(Stored data)
━━━━━━

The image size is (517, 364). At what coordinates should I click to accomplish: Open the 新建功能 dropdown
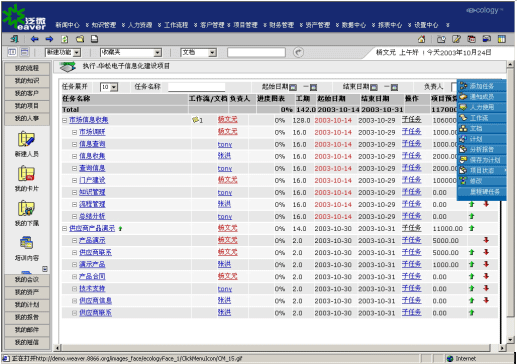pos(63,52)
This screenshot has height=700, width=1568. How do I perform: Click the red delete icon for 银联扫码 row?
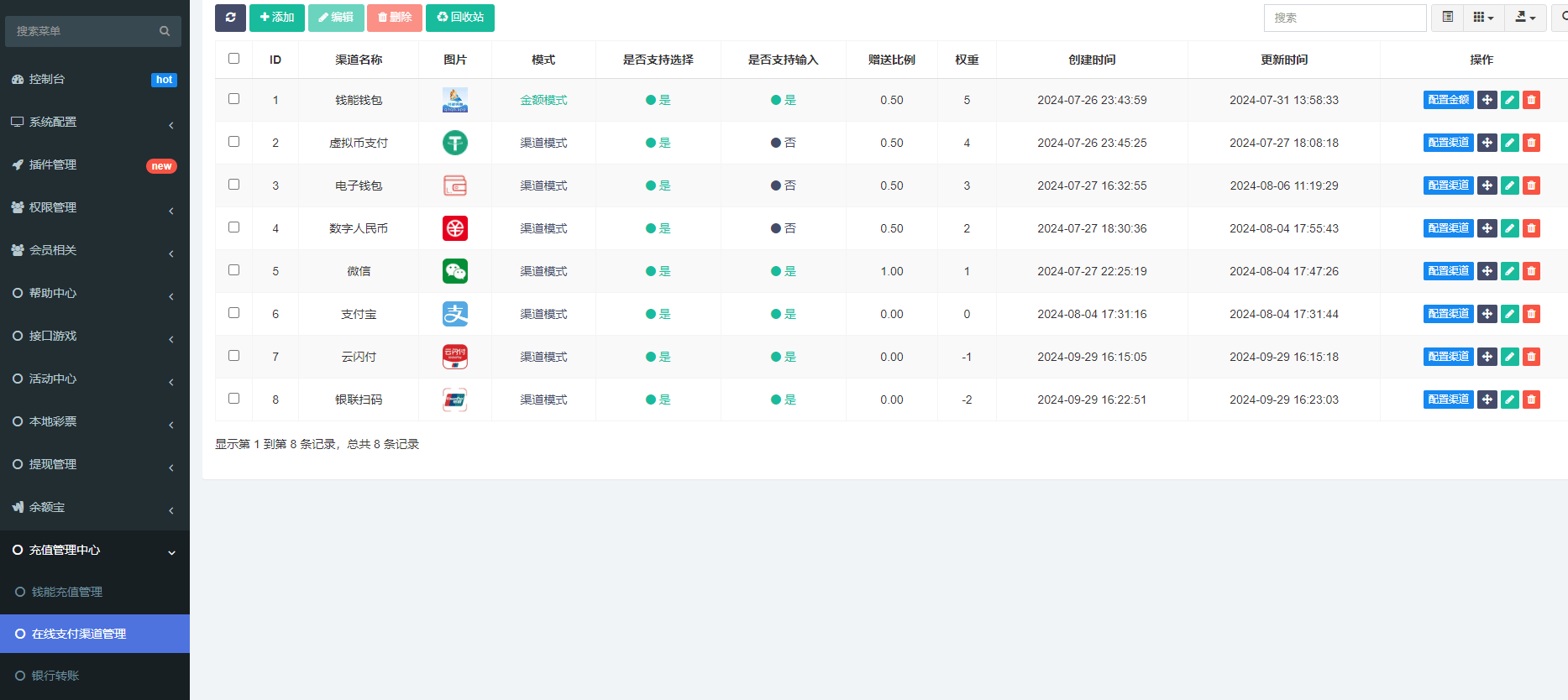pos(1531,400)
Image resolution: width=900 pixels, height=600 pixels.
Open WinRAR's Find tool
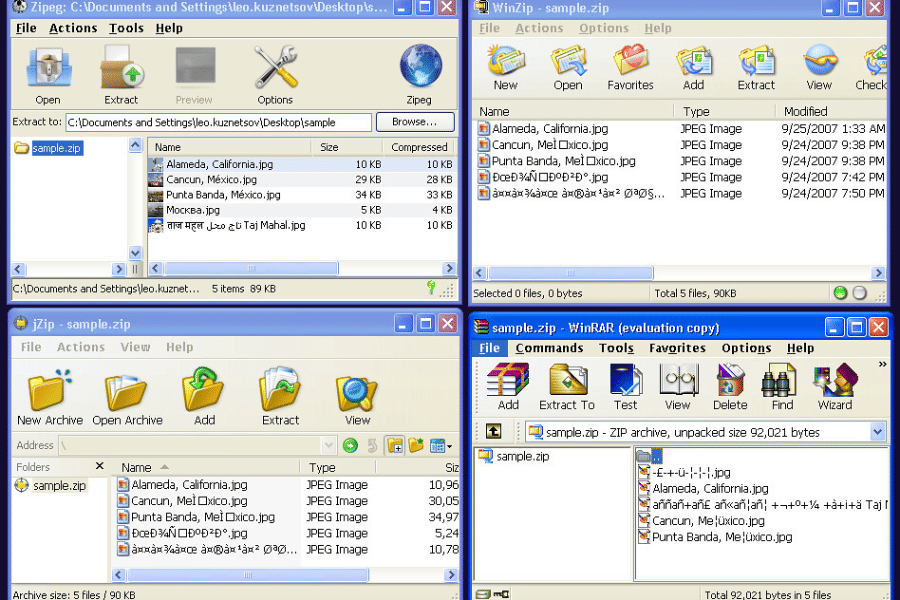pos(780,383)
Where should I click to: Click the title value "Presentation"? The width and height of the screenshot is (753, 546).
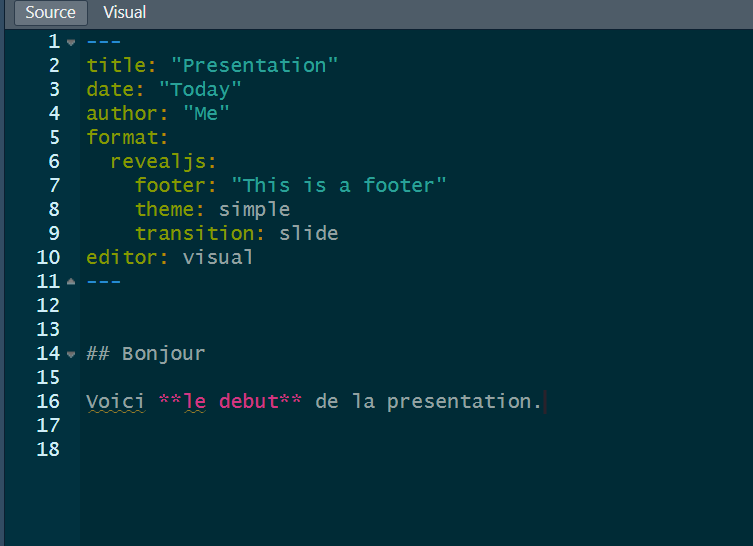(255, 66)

━━━━━━

**ABOUT THIS TASK**
The records above are to be duplicated exactly, pictures left out.

**OUTPUT**
The image size is (517, 364). At what coordinates should I click to accomplish: Open the 新建功能 dropdown
pos(63,52)
This screenshot has height=700, width=1568. How do I perform: Click the red delete icon for 银联扫码 row?
pos(1531,400)
Image resolution: width=900 pixels, height=600 pixels.
Open WinRAR's Find tool
pos(780,383)
Where should I click to: Click the title value "Presentation"? The width and height of the screenshot is (753, 546).
(255, 66)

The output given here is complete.